Monday, March 28, 2011

Grupsuf


Elena and I are having a thing. It's a math homework issue. She can't "get" money. And I can't "get" that she can't "get" money. It's so incredible frustrating for me, I hear my voice raising to fevered tone. I get all pitchy and whiny. I hate the way I sound. I find myself gesturing, very Italian-like with thumbs and fingers outstretched and spread emphatically to make their mathmatical point. JUST.DOESN'T.GET.IT.

Tonight, we had the frustrating exercise of doing the same problem a couple of times over to practice, repetition being the best way to perfect a skill. Every time was like the first. I could feel the tension rising up my scalp. I could sense the tears ready to spring forth from her ducts...and mine for that matter. And then, looking at her little upturned countenance, I had a flashback. The flashback was to me, in first grade, trying to understand the precursor to multiplication, groups of.

Mom was on her knees beside me on the rust (oh so Seventies) colored carpet of our downstairs playroom. She had the poker chips out and was making little piles of two or three or four. She was grouping chips in piles and then making multiple piles. She was using the term groups of. I did not hear groups of, I hear something else. Here is how it sounded to me...

Mom: "See Kristen, 4 little piles of 3 in each...4 grupsuf 3 equals....................."

Me, whilst staring at her completely blankly: "Um...3? 4? I don't know..."

Mom: No, no...see, pointing gently to the four little piles, "4 GRUPSUF 3"

Me: "What is GRUPSUF???"

I can literally remember the frustration and the knots I had in my stomach as she tried to teach me something I know she thought was simple. I could tell she thought I SHOULD be getting it. I wanted to get it. I was busy freaking out and constructing a large concrete mental block with the word GRUPSUF scribed across it.
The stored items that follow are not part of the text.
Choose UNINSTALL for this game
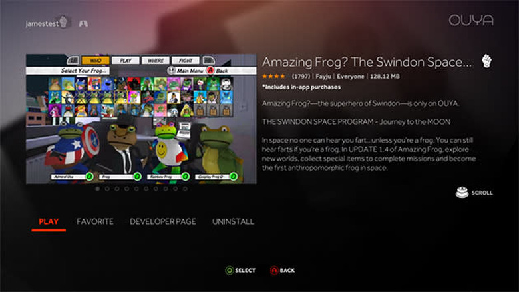Viewport: 519px width, 292px height. [x=233, y=221]
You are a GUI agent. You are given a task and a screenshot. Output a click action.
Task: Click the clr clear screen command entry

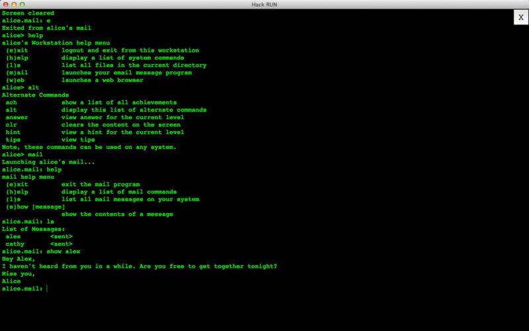[x=11, y=124]
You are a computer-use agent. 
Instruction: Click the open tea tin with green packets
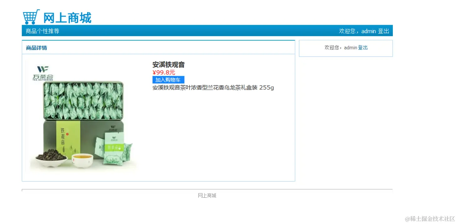click(84, 100)
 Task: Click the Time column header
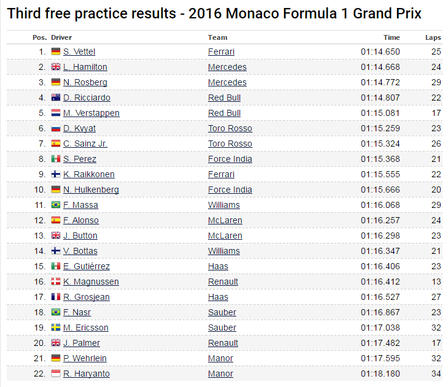(x=392, y=37)
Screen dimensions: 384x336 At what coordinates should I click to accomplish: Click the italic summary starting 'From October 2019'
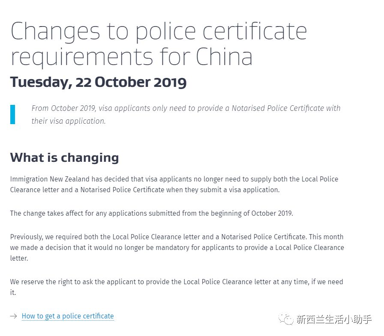(x=186, y=114)
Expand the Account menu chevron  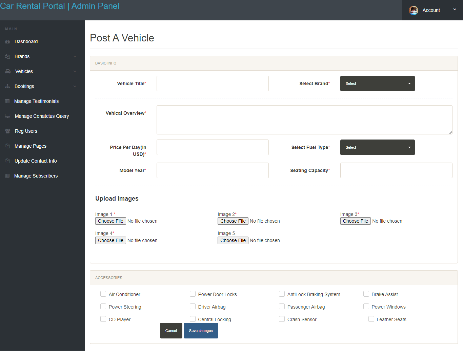455,10
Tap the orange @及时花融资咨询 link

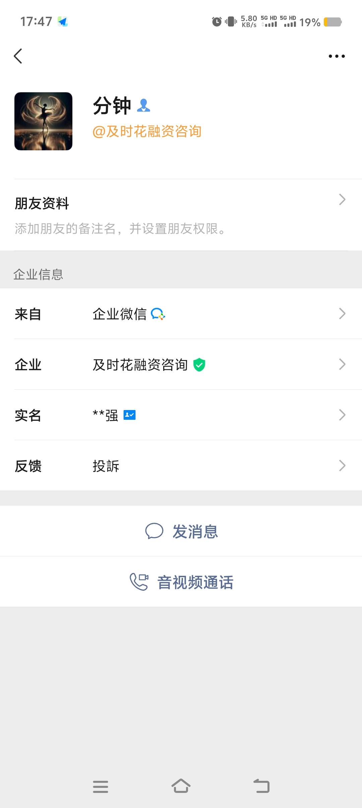(147, 132)
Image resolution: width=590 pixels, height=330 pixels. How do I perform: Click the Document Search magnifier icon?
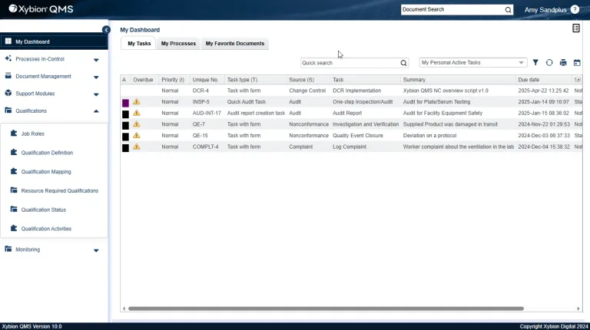(508, 10)
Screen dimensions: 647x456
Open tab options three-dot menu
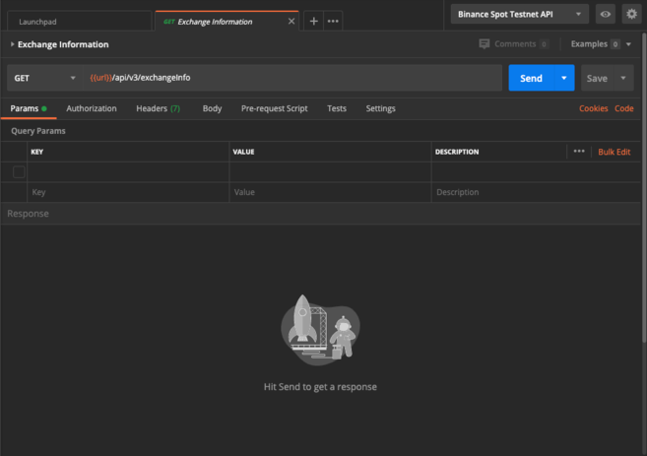click(334, 21)
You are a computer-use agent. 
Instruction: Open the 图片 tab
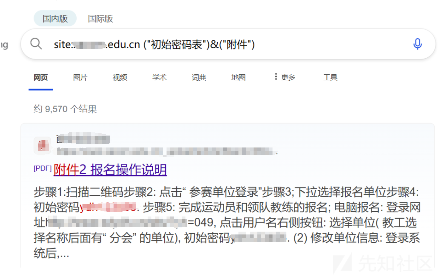[x=80, y=78]
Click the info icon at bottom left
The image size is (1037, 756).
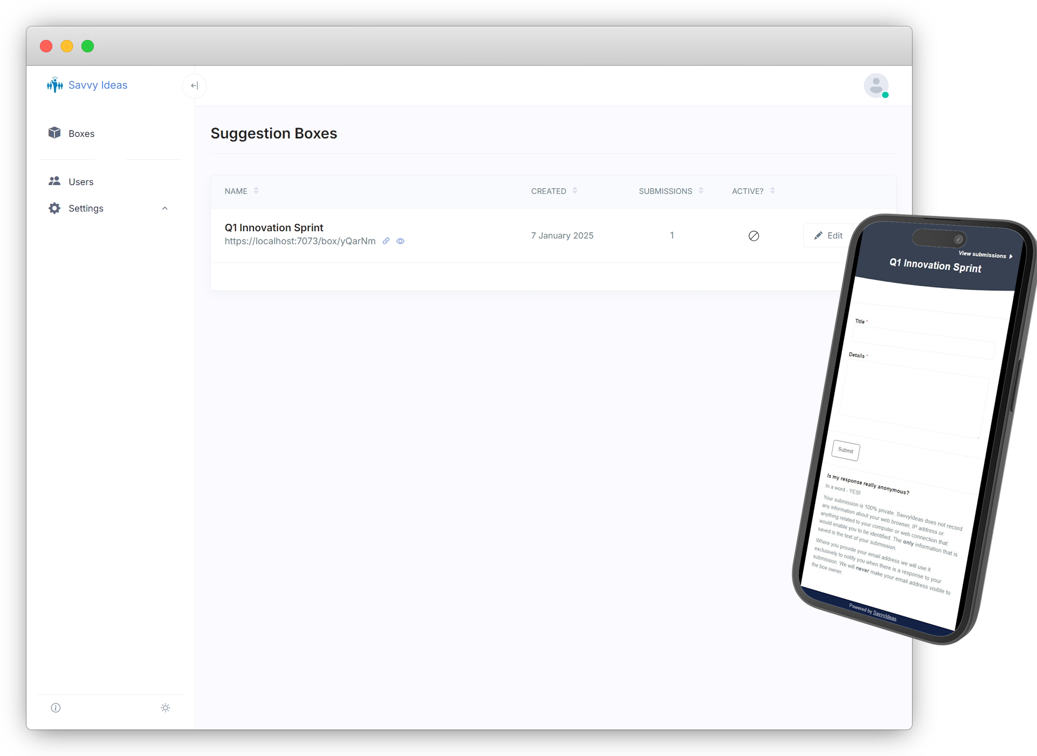click(x=55, y=708)
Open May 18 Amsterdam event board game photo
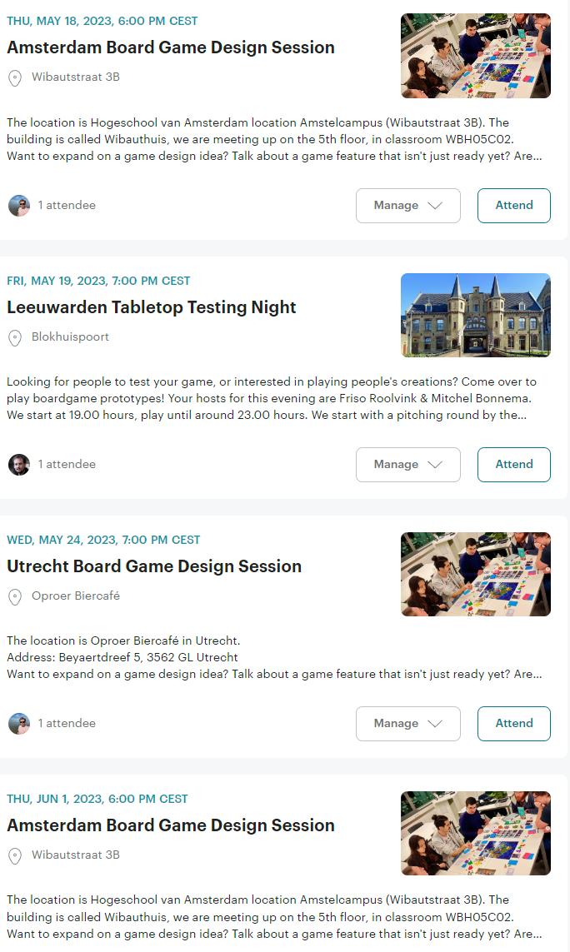This screenshot has width=570, height=952. (x=475, y=56)
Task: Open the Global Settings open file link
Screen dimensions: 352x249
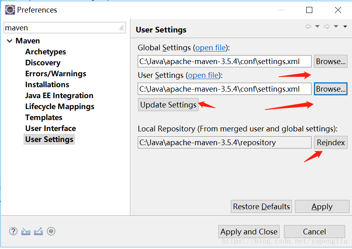Action: point(210,47)
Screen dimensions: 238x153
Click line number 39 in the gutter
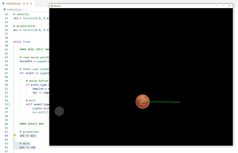pyautogui.click(x=7, y=42)
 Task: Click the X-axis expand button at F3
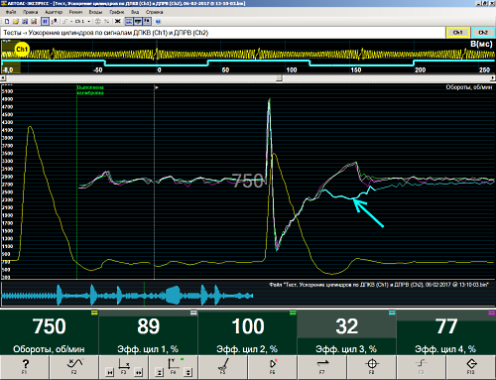(139, 373)
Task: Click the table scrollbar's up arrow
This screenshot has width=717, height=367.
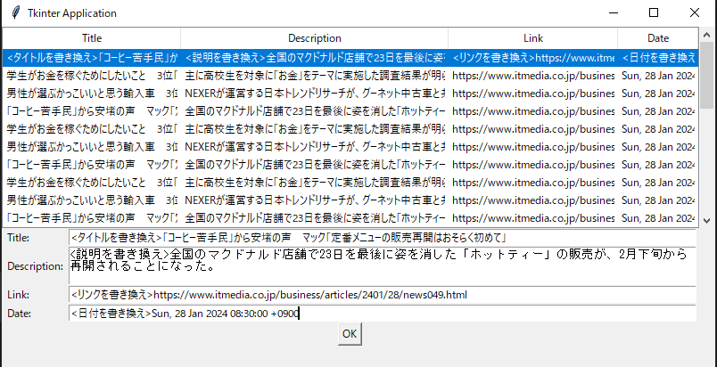Action: (706, 36)
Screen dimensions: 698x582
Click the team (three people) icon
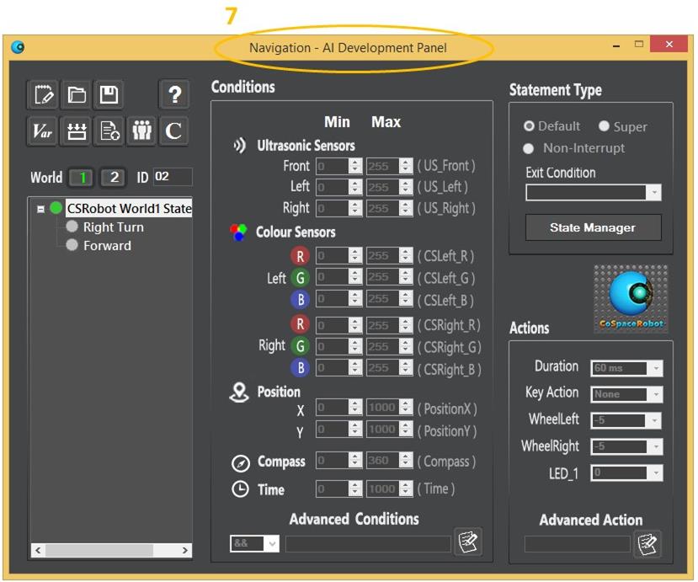click(x=142, y=131)
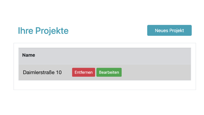This screenshot has height=115, width=204.
Task: Open project editing via Bearbeiten
Action: [109, 72]
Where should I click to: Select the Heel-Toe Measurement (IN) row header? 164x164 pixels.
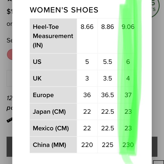click(x=53, y=36)
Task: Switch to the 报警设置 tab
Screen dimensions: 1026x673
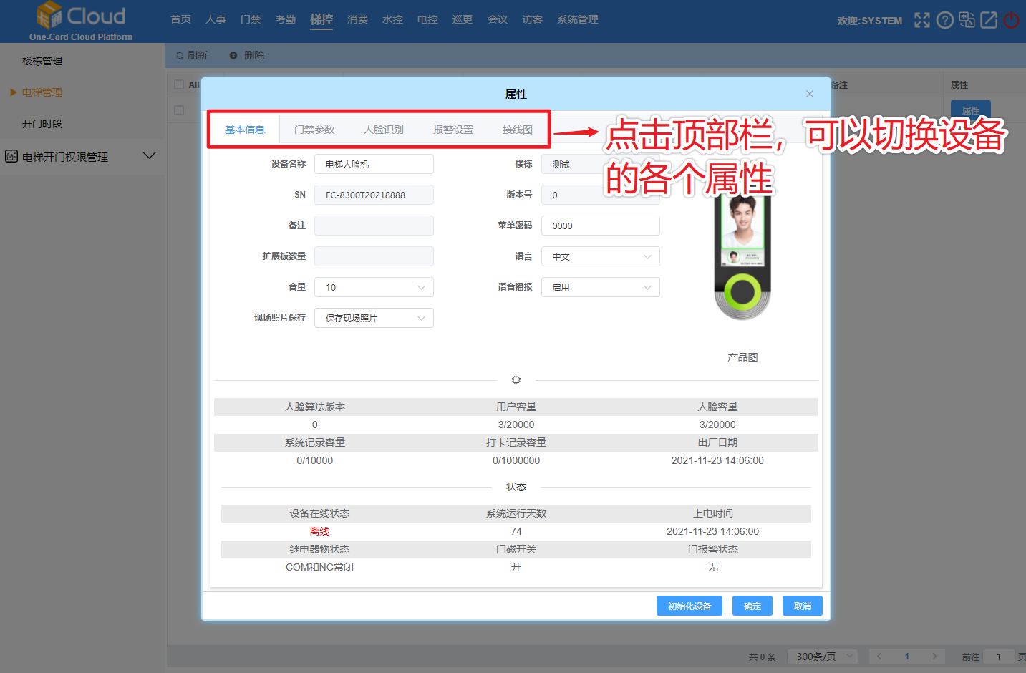Action: 452,130
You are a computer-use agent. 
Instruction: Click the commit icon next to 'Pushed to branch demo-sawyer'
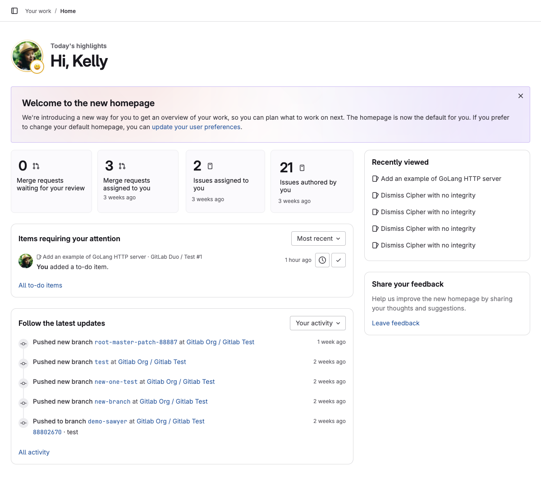(x=23, y=423)
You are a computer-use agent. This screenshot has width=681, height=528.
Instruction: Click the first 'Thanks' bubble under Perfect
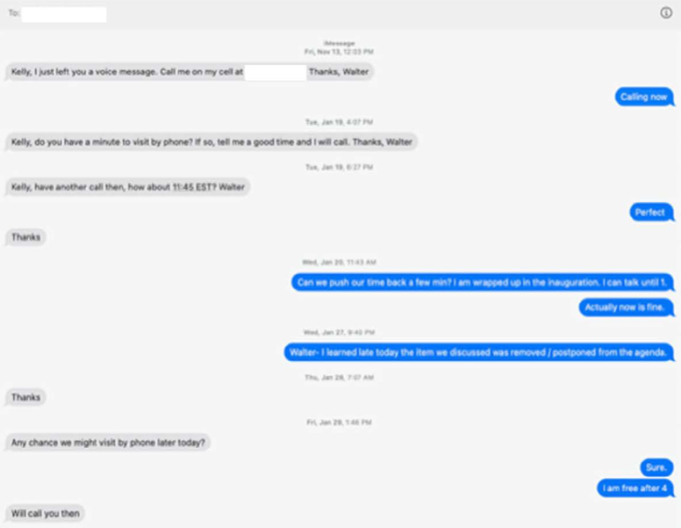[25, 237]
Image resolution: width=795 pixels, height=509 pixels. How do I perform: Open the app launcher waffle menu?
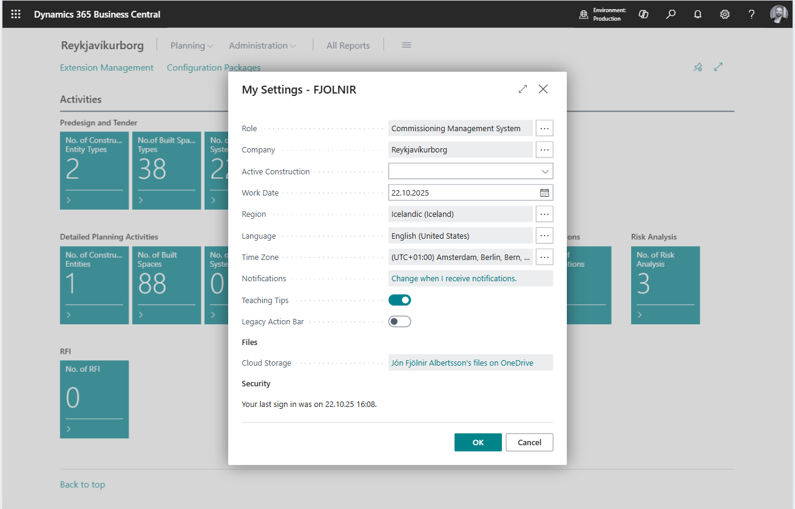coord(16,14)
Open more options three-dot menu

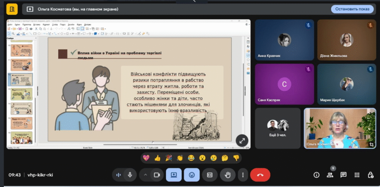click(x=243, y=175)
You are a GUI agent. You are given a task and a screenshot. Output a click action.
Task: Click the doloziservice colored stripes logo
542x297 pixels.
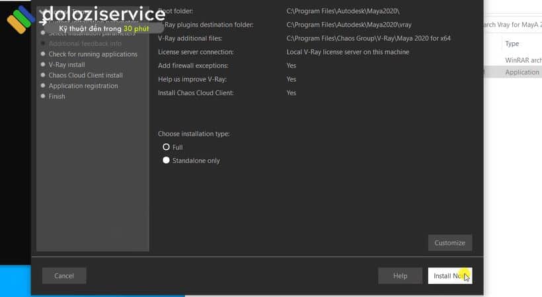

Now I know why people hire tutors, so they don't have to have contentious relationships with their children over homework. So that these types of mental blocks are less apt to turn into family power struggles and so that parents can avoid completely freaking out that their kids are completely dense.

Ironically, my mother is now a tutor, dealing with everybody else's frustrated kids.
And, I am in sales and use math every day, although I still cannot say I use "grupsuf" all that often.